RECORDS PROVIDED:
######
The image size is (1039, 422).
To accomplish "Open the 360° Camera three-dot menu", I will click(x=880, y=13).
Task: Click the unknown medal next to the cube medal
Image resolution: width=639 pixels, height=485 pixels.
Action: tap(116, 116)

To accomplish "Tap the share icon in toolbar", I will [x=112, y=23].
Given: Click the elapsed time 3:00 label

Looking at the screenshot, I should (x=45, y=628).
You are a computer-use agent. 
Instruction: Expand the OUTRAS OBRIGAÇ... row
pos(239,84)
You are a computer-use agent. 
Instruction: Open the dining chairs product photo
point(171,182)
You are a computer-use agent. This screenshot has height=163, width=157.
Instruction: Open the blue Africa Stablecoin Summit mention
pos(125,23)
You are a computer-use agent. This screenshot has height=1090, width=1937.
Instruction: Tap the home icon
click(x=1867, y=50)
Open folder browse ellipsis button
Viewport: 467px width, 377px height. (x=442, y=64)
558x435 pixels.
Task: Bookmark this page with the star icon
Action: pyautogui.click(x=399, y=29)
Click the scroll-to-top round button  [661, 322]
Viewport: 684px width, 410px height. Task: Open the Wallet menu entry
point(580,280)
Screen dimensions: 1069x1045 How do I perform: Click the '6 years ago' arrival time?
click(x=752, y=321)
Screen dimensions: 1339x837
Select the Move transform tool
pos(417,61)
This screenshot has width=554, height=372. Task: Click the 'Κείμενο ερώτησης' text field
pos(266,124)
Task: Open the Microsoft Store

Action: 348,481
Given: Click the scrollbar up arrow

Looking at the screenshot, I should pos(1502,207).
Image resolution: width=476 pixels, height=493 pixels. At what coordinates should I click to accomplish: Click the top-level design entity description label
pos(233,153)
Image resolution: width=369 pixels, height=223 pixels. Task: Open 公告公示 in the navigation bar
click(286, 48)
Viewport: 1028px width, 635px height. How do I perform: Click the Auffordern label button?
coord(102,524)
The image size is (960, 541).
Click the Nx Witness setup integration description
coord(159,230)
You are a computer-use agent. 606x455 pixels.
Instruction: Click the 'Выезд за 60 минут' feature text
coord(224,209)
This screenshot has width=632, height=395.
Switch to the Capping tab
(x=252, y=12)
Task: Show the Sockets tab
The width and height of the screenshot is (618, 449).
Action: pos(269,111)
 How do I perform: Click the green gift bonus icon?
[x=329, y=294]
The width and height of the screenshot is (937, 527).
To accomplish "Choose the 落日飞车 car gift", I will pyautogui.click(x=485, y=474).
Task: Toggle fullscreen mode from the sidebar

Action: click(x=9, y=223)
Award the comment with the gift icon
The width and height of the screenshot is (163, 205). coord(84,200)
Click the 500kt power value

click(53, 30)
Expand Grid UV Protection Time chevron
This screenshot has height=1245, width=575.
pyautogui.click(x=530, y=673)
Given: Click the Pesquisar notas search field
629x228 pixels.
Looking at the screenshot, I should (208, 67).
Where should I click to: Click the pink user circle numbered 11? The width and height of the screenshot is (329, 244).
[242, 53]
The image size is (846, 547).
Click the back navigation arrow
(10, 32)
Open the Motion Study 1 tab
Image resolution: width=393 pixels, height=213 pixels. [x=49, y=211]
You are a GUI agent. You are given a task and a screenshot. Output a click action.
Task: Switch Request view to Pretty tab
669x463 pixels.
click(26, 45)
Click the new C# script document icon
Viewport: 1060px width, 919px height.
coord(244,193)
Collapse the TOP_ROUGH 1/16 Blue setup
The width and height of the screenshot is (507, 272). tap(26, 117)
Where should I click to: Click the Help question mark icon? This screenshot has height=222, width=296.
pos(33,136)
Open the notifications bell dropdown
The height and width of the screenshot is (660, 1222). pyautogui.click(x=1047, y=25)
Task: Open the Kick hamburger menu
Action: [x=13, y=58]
######
PROMPT: Set out every record in full, exactly as given.

SOLUTION TO THE EXERCISE:
The image size is (1039, 422).
To accomplish "Open the 360° Camera three-dot menu", I will click(x=880, y=13).
Task: Click the unknown medal next to the cube medal
Image resolution: width=639 pixels, height=485 pixels.
Action: tap(116, 116)

To accomplish "Tap the share icon in toolbar", I will [x=112, y=23].
Given: Click the elapsed time 3:00 label

Looking at the screenshot, I should (x=45, y=628).
You are a computer-use agent. 
Instruction: Expand the OUTRAS OBRIGAÇ... row
pos(239,84)
You are a computer-use agent. 
Instruction: Open the dining chairs product photo
point(171,182)
You are a computer-use agent. This screenshot has height=163, width=157.
Instruction: Open the blue Africa Stablecoin Summit mention
pos(125,23)
You are a computer-use agent. This screenshot has height=1090, width=1937.
Instruction: Tap the home icon
click(x=1867, y=50)
Open folder browse ellipsis button
Viewport: 467px width, 377px height. (x=442, y=64)
558x435 pixels.
Task: Bookmark this page with the star icon
Action: pyautogui.click(x=399, y=29)
Click the scroll-to-top round button  [661, 322]
Viewport: 684px width, 410px height. Task: Open the Wallet menu entry
point(580,280)
Screen dimensions: 1069x1045 How do I perform: Click the '6 years ago' arrival time?
click(x=752, y=321)
Screen dimensions: 1339x837
Select the Move transform tool
pos(417,61)
This screenshot has width=554, height=372. Task: Click the 'Κείμενο ερώτησης' text field
pos(266,124)
Task: Open the Microsoft Store

Action: 348,481
Given: Click the scrollbar up arrow

Looking at the screenshot, I should pos(1502,207).
Image resolution: width=476 pixels, height=493 pixels. At what coordinates should I click to accomplish: Click the top-level design entity description label
pos(233,153)
Image resolution: width=369 pixels, height=223 pixels. Task: Open 公告公示 in the navigation bar
click(286, 48)
Viewport: 1028px width, 635px height. How do I perform: Click the Auffordern label button?
coord(102,524)
The image size is (960, 541).
Click the Nx Witness setup integration description
coord(159,230)
You are a computer-use agent. 606x455 pixels.
Instruction: Click the 'Выезд за 60 минут' feature text
coord(224,209)
This screenshot has width=632, height=395.
Switch to the Capping tab
(x=252, y=12)
Task: Show the Sockets tab
The width and height of the screenshot is (618, 449).
Action: pos(269,111)
 How do I perform: Click the green gift bonus icon?
[x=329, y=294]
The width and height of the screenshot is (937, 527).
To accomplish "Choose the 落日飞车 car gift", I will pyautogui.click(x=485, y=474).
Task: Toggle fullscreen mode from the sidebar

Action: click(x=9, y=223)
Award the comment with the gift icon
The width and height of the screenshot is (163, 205). coord(84,200)
Click the 500kt power value

click(53, 30)
Expand Grid UV Protection Time chevron
This screenshot has height=1245, width=575.
pyautogui.click(x=530, y=673)
Given: Click the Pesquisar notas search field
629x228 pixels.
Looking at the screenshot, I should (208, 67).
Where should I click to: Click the pink user circle numbered 11? The width and height of the screenshot is (329, 244).
[242, 53]
The image size is (846, 547).
Click the back navigation arrow
(10, 32)
Open the Motion Study 1 tab
Image resolution: width=393 pixels, height=213 pixels. [x=49, y=211]
You are a GUI agent. You are given a task and a screenshot. Output a click action.
Task: Switch Request view to Pretty tab
669x463 pixels.
click(26, 45)
Click the new C# script document icon
Viewport: 1060px width, 919px height.
coord(244,193)
Collapse the TOP_ROUGH 1/16 Blue setup
The width and height of the screenshot is (507, 272). tap(26, 117)
Where should I click to: Click the Help question mark icon? This screenshot has height=222, width=296.
pos(33,136)
Open the notifications bell dropdown
The height and width of the screenshot is (660, 1222). pyautogui.click(x=1047, y=25)
Task: Open the Kick hamburger menu
Action: [x=13, y=58]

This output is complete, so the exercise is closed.